- [Explore the material]:
1. According to the Liliane de Cock biography, for which photographer did she work as an assistant from 1963 to 1972?
2. Continue the Liliane de Cock biography, starting after its last sentence.

Liliane de Cock
Quick Facts
Biography
Liliane de Cock Morgan (September 11, 1939 — May 25, 2013) was a Belgian-born American photographer who won a Guggenheim Fellowship in 1972, and was assistant to Ansel Adams.
Early life
Liliane de Cock was born near Antwerp, Belgium and spent much of her early childhood in an orphanage to be protected from bombs during World War II. She worked in factories as a teenager, including a factory that made photographic materials; she moved to America at age 21, in 1960.
Career
Liliane de Cock was photographic assistant to Ansel Adams from 1963 to 1972, especially on Fiat Lux, a book of photographs marking the centennial of the University of California. In 1972, she became a Guggenheim fellow and began showing her own work in New York. Adams wrote the introduction to her first book of photographs in 1973. Her photographs were also exhibited at the George Eastman House, the Massachusetts Institute of Technology, and the Amon Carter Museum of American Art in the 1970s.

- [Dataset]:
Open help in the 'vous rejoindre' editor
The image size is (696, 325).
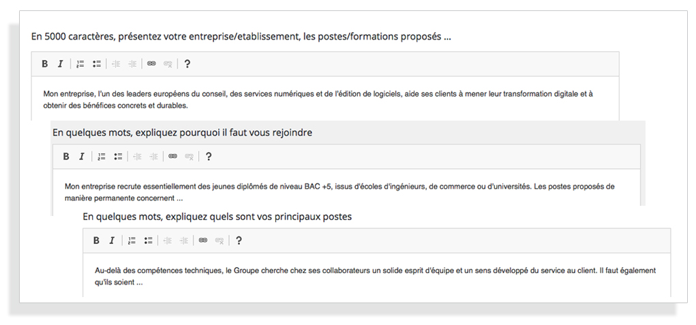coord(209,157)
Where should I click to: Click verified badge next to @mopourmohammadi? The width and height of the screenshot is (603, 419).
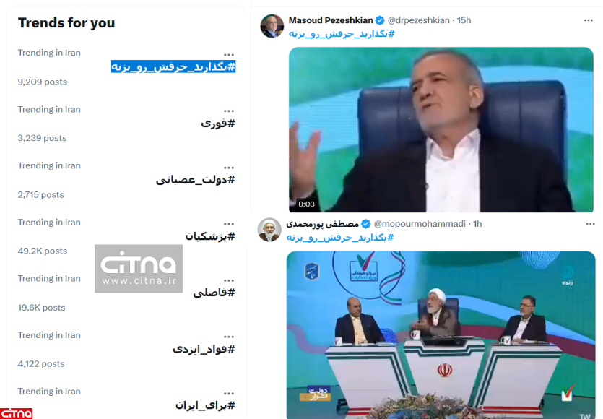point(366,224)
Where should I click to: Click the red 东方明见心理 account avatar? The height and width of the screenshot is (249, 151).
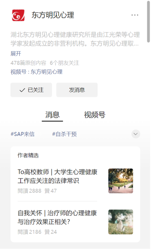point(18,15)
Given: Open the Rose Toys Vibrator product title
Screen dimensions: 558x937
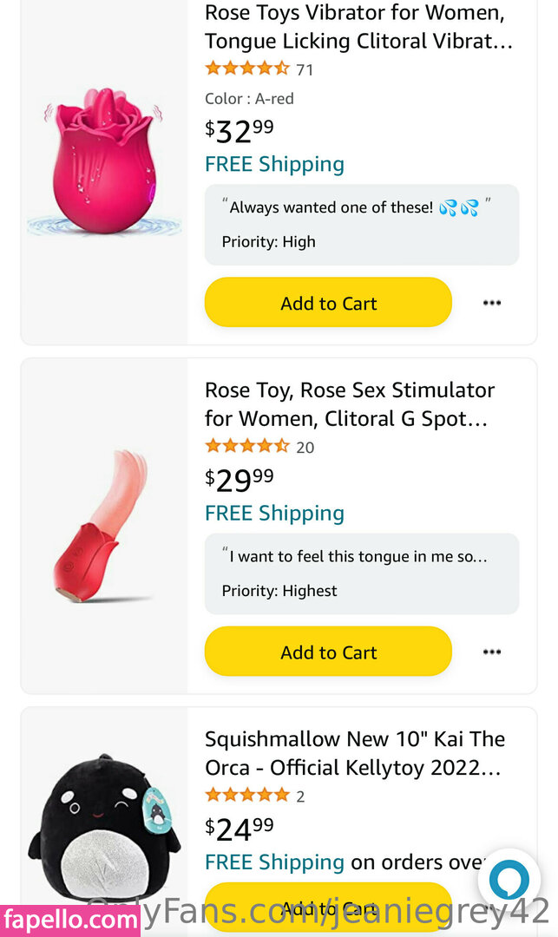Looking at the screenshot, I should 358,27.

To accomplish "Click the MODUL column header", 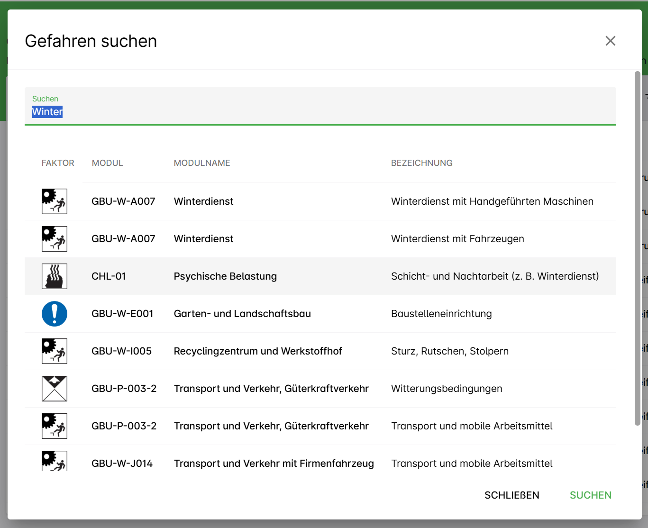I will (107, 163).
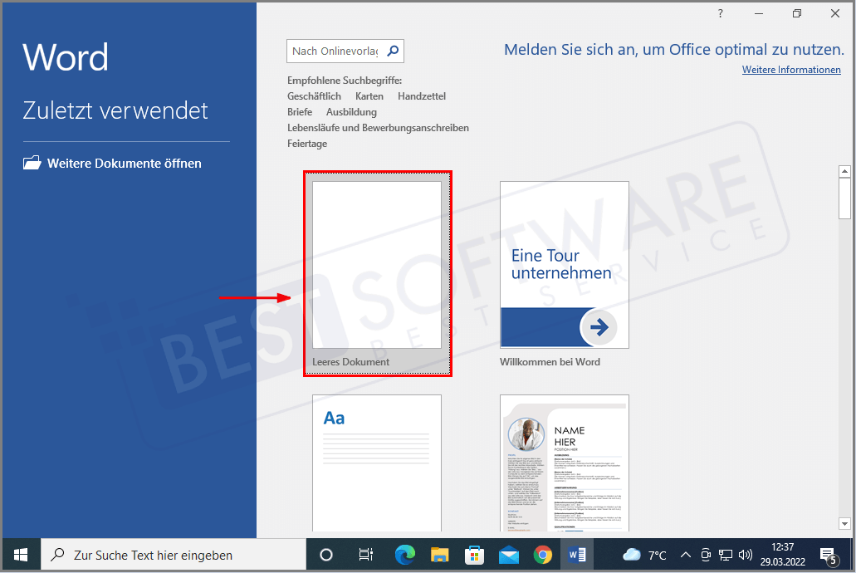
Task: Follow the Weitere Informationen link
Action: point(790,69)

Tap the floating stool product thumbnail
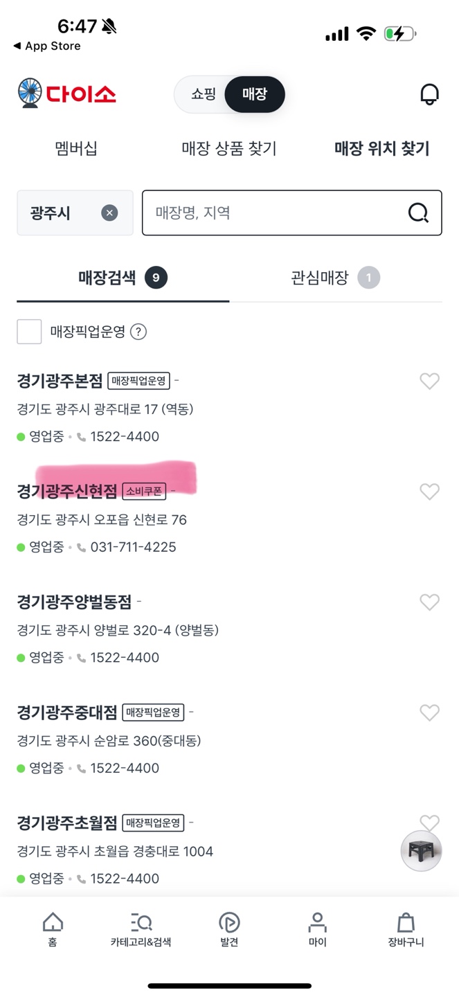click(421, 850)
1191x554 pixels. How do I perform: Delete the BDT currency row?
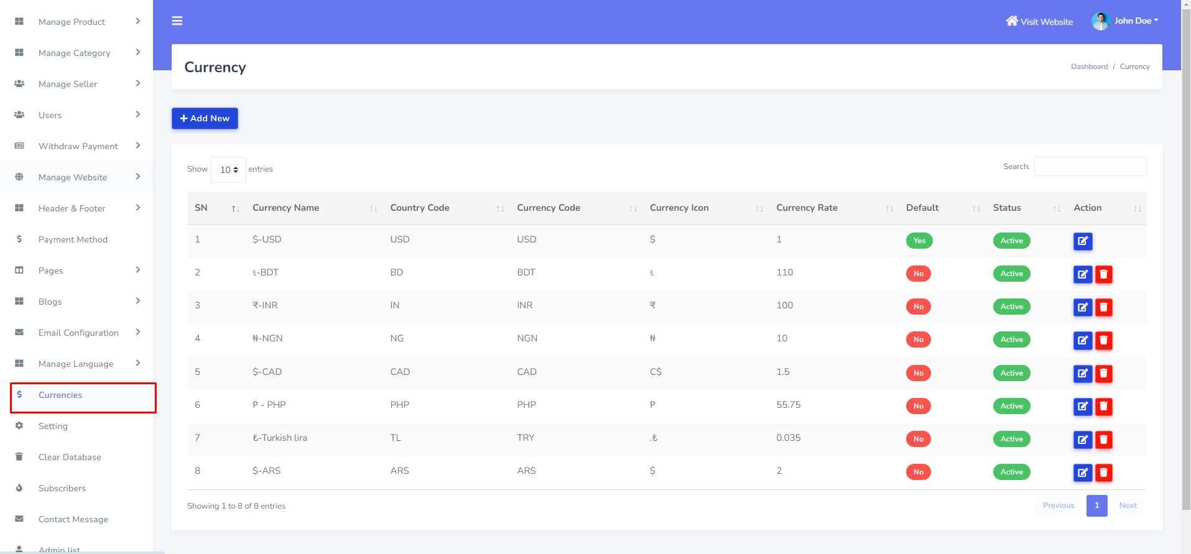(1103, 274)
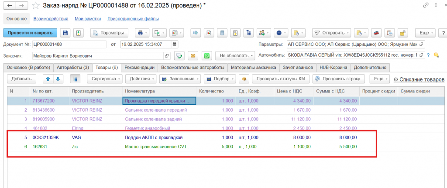447x188 pixels.
Task: Click the Провести и закрыть button
Action: pyautogui.click(x=30, y=33)
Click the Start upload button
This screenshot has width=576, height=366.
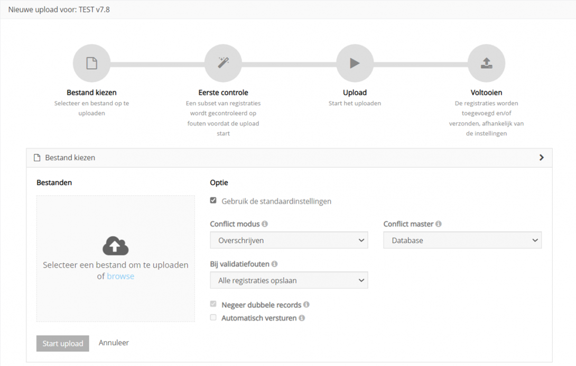63,343
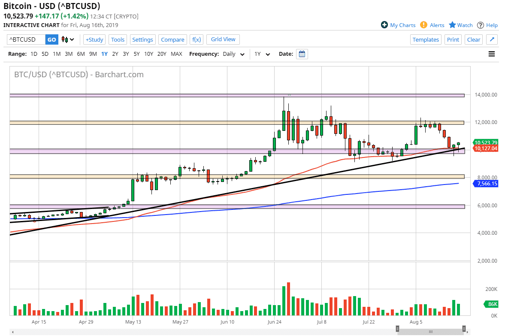Viewport: 505px width, 336px height.
Task: Click the GO button
Action: point(52,39)
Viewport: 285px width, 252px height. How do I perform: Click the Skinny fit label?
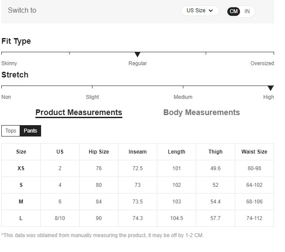coord(9,63)
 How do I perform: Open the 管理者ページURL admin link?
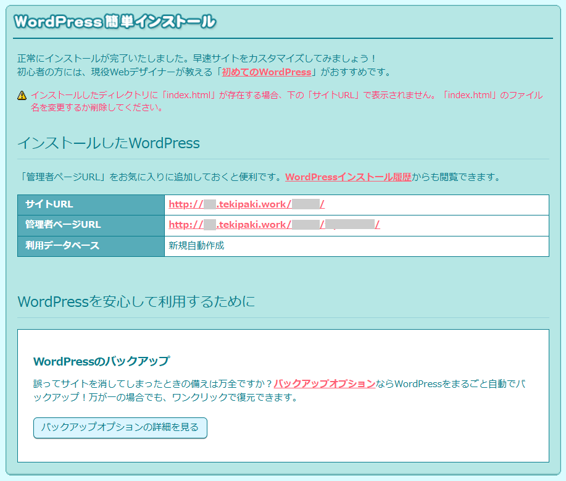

- [Set of answers]:
1. Ansel Adams.

2.
After her marriage, she edited photography books for publication, judged photography competitions, and was a photographic printer. Her last solo exhibition was in Belgium in 1991. She was recognized as one of "the most important female photographers alive" in 1996.
Personal life
Liliane de Cock married publisher Douglas O. Morgan, in 1972, at a ceremony performed in Ansel Adams' home in Carmel, California. Her mother-in-law was dance photographer Barbara Morgan. They had one son, Willard, and divorced in 1993.
She retired in 2010, and died from cancer in 2013, at Wiscasset, Maine, age 73. Works by Liliane de Cock are held in the collections of the Norton Simon Museum, Pasadena Museum of California Art, Dallas Museum of Art, and the Amon Carter Museum of American Art.